┌─ The input

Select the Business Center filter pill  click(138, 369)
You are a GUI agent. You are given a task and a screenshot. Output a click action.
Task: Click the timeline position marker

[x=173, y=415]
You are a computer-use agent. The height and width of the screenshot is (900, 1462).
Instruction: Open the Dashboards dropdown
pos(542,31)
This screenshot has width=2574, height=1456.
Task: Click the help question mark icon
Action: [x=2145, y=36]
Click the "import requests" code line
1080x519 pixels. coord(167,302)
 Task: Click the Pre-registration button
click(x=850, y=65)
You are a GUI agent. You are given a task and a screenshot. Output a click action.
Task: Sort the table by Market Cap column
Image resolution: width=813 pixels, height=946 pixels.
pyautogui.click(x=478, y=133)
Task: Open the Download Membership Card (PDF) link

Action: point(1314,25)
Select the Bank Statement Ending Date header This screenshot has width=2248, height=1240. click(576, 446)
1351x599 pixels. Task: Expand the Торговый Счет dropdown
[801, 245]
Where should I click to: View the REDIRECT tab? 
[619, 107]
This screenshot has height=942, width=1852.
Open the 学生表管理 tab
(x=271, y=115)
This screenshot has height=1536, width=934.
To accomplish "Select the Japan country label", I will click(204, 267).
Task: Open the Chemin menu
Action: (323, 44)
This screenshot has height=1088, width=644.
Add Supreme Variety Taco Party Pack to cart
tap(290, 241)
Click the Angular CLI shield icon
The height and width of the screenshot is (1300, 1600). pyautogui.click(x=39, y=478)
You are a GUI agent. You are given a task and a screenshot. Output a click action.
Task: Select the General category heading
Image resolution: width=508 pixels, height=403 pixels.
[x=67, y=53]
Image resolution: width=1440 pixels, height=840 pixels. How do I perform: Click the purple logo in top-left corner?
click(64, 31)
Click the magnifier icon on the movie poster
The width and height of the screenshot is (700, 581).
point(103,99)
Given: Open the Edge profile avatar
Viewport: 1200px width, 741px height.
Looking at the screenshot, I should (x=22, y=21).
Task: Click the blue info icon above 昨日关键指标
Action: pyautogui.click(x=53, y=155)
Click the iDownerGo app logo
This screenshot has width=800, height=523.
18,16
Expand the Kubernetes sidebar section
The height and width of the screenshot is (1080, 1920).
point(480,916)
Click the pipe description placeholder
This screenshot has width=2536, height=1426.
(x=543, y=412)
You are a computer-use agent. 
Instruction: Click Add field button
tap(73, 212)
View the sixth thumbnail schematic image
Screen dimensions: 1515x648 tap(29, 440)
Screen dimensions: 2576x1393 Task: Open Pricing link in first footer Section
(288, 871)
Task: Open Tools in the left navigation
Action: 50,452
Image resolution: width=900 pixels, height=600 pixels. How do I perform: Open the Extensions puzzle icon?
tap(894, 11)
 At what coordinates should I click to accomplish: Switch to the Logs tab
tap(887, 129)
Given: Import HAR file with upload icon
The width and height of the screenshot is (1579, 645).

└─

**Task statement:**
Please copy the lines above word for word, from the first line through the line containing "tap(290, 241)", with both of those lines included.

**Correct response:**
Select the Business Center filter pill  click(138, 369)
You are a GUI agent. You are given a task and a screenshot. Output a click action.
Task: Click the timeline position marker

[x=173, y=415]
You are a computer-use agent. The height and width of the screenshot is (900, 1462).
Instruction: Open the Dashboards dropdown
pos(542,31)
This screenshot has width=2574, height=1456.
Task: Click the help question mark icon
Action: [x=2145, y=36]
Click the "import requests" code line
1080x519 pixels. coord(167,302)
 Task: Click the Pre-registration button
click(x=850, y=65)
You are a GUI agent. You are given a task and a screenshot. Output a click action.
Task: Sort the table by Market Cap column
Image resolution: width=813 pixels, height=946 pixels.
pyautogui.click(x=478, y=133)
Task: Open the Download Membership Card (PDF) link

Action: point(1314,25)
Select the Bank Statement Ending Date header This screenshot has width=2248, height=1240. click(576, 446)
1351x599 pixels. Task: Expand the Торговый Счет dropdown
[801, 245]
Where should I click to: View the REDIRECT tab? 
[619, 107]
This screenshot has height=942, width=1852.
Open the 学生表管理 tab
(x=271, y=115)
This screenshot has height=1536, width=934.
To accomplish "Select the Japan country label", I will click(204, 267).
Task: Open the Chemin menu
Action: (323, 44)
This screenshot has height=1088, width=644.
Add Supreme Variety Taco Party Pack to cart
tap(290, 241)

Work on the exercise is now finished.